Rien ne rendrait cette supposition invraisemblable, rien, pas même l’inspection passée au miroir de cette beauté de jeune fille devenue femme et reine.

Marie-Antoinette attribua donc le soupir de Philippe à quelque confidence de ce genre, faite à la sœur par le frère. Elle sourit au frère et caressa la sœur de ses plus aimables regards; elle n’avait pas deviné tout à fait, elle ne s’était pas tout à fait trompée, et dans cette innocente coquetterie que nul ne voie un crime! La reine fut toujours femme, elle se glorifiait d’être aimée. Certaines âmes ont cette aspiration vers la sympathie de tous ceux qui les entourent: ce ne sont pas les âmes les moins généreuses en ce monde.

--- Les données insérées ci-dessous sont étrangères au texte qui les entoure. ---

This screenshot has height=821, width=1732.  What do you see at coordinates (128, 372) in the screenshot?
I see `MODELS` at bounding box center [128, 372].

Hélas! il viendra un moment, pauvre reine, où ce sourire qu’on te reproche envers les gens qui t’aiment, tu l’adresseras en vain aux gens qui ne t’aiment plus.

Le comte d’Artois s’approcha de Philippe, tandis que la reine consultait Andrée sur une garniture de la robe de chasse.

– Sérieusement, dit le comte d’Artois, est-ce un bien grand général que M. de Washington?

– Un grand homme, oui, monseigneur.

– Et quel effet faisaient les Français là-bas?

– En bien, l’effet que les Anglais faisaient en mal.

– D’accord. Vous êtes partisan des idées nouvelles, mon cher monsieur Philippe de Taverney; mais avez-vous bien réfléchi à une chose?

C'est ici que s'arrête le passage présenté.